## ASSIGNMENT
What lines of the listing include the string "will"? Show them all.

## DATA SUPPLIED
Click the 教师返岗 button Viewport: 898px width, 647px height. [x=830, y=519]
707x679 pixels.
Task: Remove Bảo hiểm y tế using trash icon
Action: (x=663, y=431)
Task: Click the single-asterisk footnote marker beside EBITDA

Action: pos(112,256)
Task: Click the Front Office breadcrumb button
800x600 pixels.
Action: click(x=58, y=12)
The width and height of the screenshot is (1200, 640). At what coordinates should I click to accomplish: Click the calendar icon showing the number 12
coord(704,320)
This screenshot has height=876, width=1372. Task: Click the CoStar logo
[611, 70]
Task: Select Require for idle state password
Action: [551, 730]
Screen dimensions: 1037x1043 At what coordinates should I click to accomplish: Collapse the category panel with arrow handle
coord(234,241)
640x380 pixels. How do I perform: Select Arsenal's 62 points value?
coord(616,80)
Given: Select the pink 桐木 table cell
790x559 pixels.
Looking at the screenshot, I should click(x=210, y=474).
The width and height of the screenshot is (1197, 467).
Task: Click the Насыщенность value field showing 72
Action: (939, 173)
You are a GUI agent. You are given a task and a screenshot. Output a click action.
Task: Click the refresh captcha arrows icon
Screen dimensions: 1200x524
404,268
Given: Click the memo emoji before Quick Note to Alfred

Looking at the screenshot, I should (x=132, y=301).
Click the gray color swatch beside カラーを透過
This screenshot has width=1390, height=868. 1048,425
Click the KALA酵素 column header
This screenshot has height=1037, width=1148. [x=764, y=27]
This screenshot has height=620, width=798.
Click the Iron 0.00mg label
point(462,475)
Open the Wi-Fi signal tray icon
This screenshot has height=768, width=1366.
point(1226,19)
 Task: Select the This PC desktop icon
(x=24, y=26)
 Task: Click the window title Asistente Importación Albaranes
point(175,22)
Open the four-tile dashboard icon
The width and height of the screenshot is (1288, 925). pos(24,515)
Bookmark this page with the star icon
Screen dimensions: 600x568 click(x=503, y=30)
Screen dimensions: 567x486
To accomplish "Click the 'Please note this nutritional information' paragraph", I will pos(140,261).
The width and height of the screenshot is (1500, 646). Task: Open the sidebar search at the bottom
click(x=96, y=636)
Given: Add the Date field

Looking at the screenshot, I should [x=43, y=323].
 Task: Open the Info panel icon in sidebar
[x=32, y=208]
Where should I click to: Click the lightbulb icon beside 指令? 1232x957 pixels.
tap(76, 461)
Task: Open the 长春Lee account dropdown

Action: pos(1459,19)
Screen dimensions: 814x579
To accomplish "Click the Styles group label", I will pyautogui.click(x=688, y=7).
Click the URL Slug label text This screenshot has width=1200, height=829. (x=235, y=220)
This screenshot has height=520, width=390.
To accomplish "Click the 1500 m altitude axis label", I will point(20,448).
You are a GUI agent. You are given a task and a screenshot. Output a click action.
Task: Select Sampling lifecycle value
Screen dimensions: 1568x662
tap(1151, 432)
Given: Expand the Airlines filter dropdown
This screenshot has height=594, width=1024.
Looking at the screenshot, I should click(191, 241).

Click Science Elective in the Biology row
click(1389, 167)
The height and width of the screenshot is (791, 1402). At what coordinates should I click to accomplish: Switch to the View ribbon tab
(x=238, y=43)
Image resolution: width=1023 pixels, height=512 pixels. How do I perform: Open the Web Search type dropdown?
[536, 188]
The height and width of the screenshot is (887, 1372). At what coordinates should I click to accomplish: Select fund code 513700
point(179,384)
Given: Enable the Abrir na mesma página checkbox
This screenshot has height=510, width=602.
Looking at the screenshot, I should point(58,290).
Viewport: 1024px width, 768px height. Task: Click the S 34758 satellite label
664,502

## COMPLETED EXERCISE
To accomplish "Click the 'Please note this nutritional information' paragraph", I will pos(140,261).
To accomplish "Click the Styles group label", I will pyautogui.click(x=688, y=7).
To accomplish "Click the 1500 m altitude axis label", I will point(20,448).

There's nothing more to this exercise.